◆ Exercise: In every line of the records, look for "computer", then report how many lines have it and nothing else.

Top of Source material

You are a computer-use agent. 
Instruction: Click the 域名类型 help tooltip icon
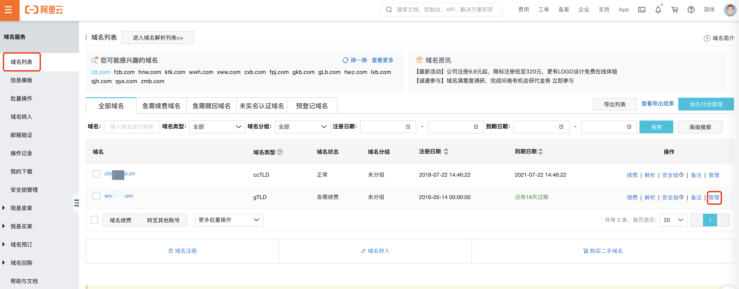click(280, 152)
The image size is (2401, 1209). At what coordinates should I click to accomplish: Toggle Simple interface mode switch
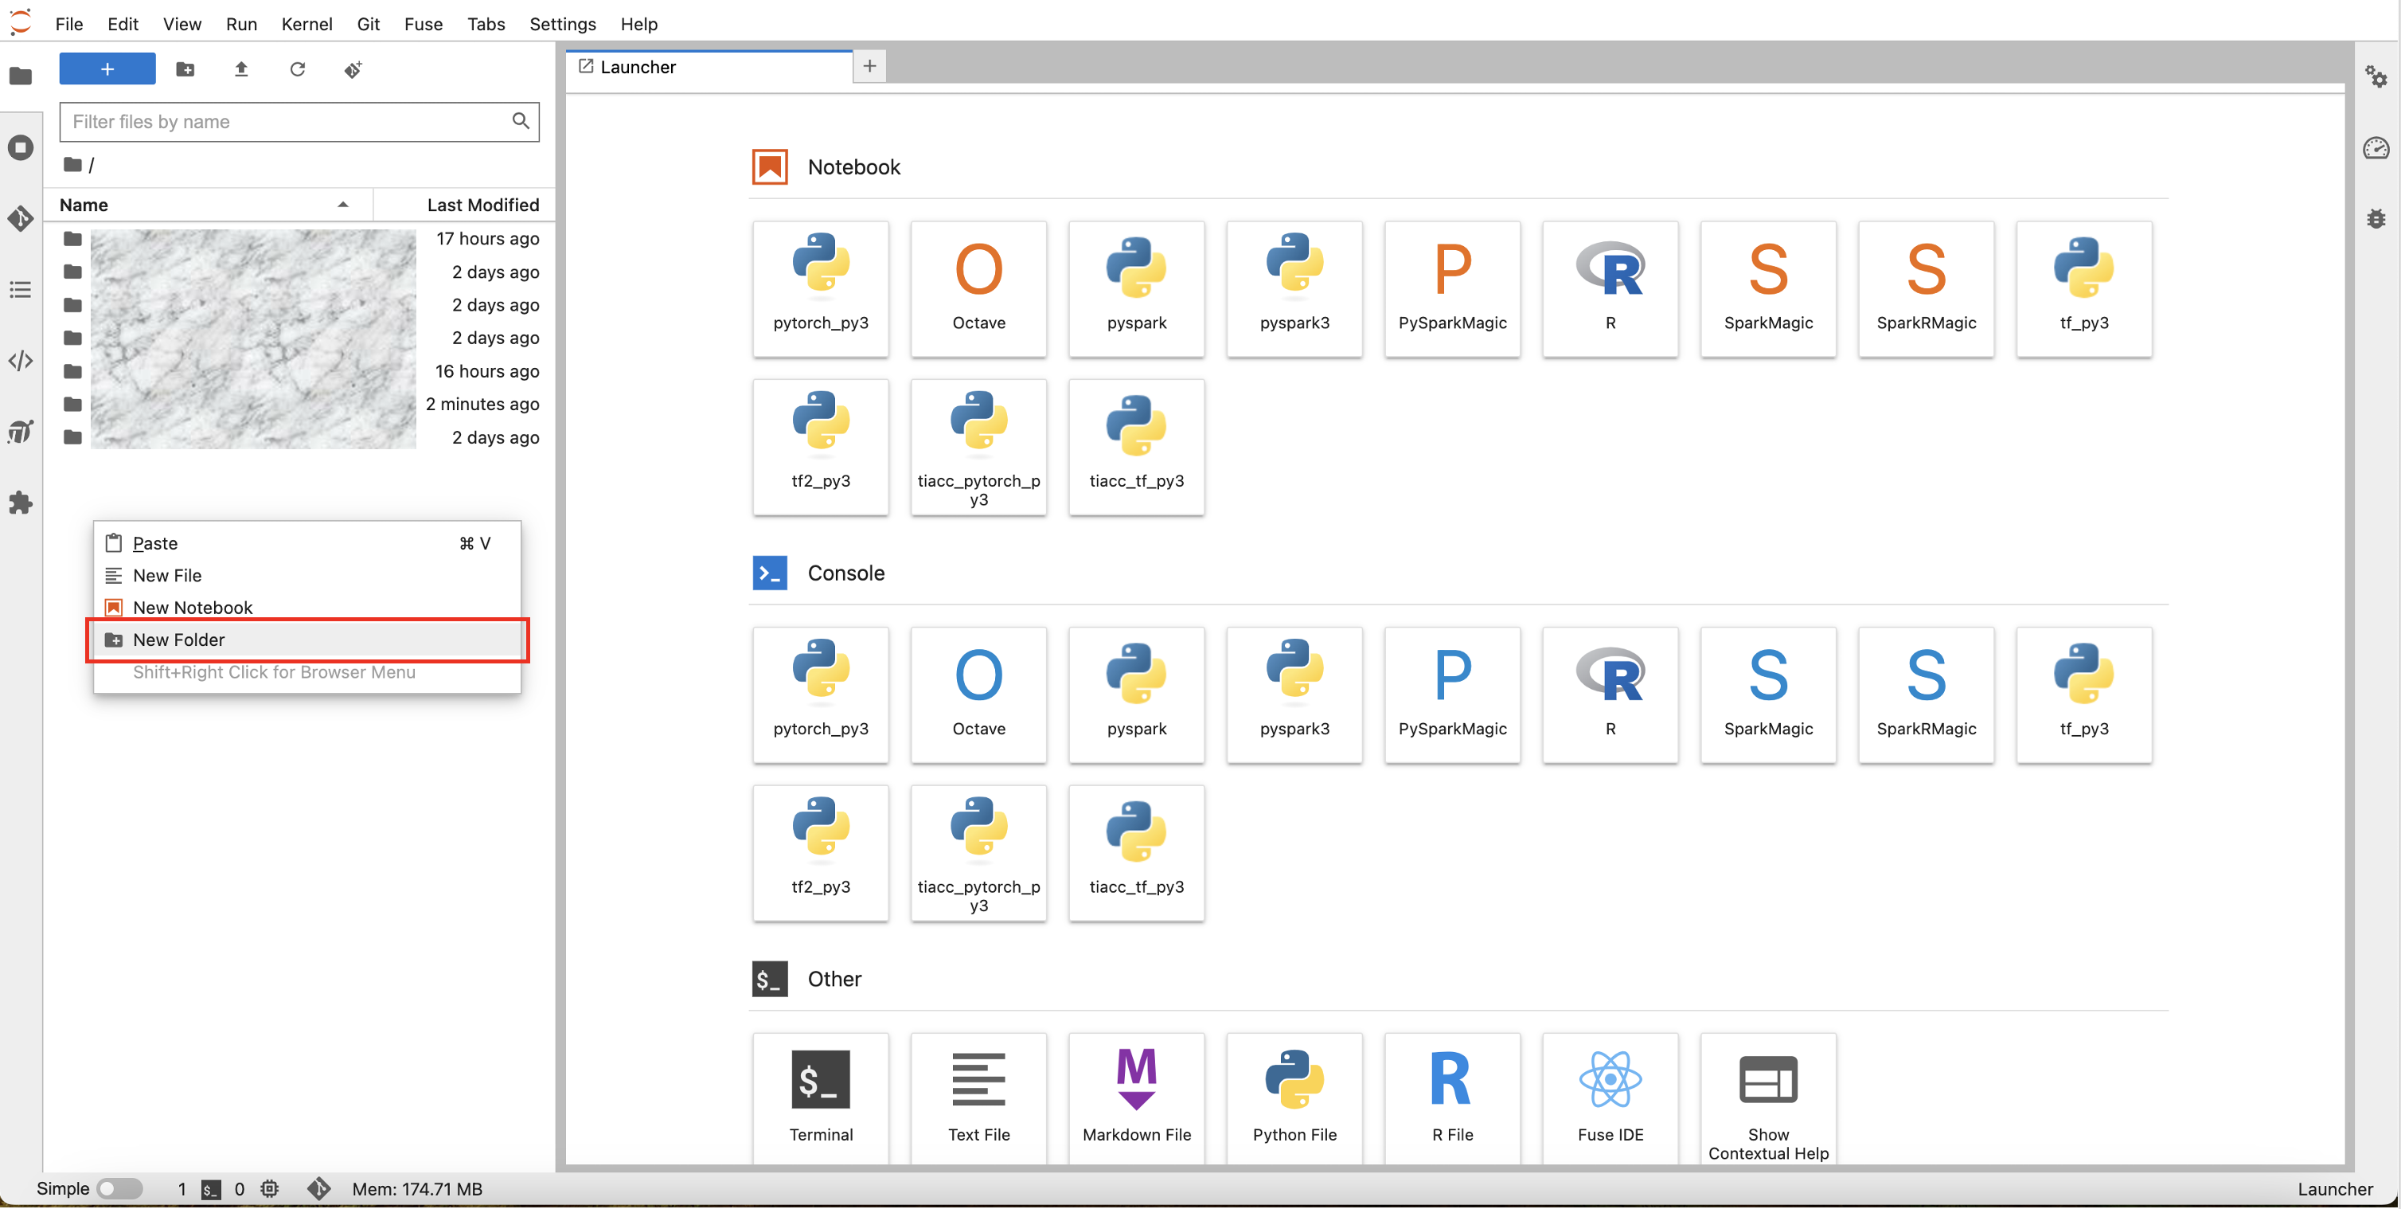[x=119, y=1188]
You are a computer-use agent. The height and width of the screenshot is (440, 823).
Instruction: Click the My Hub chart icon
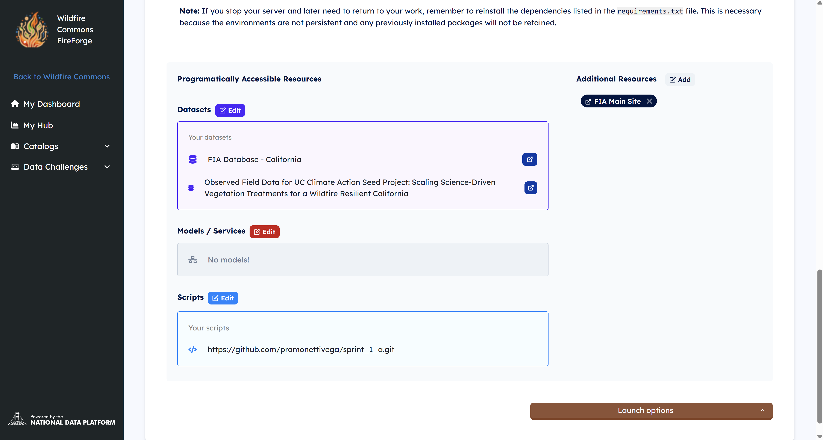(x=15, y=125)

Bottom of Source material

◆ Answer section: 2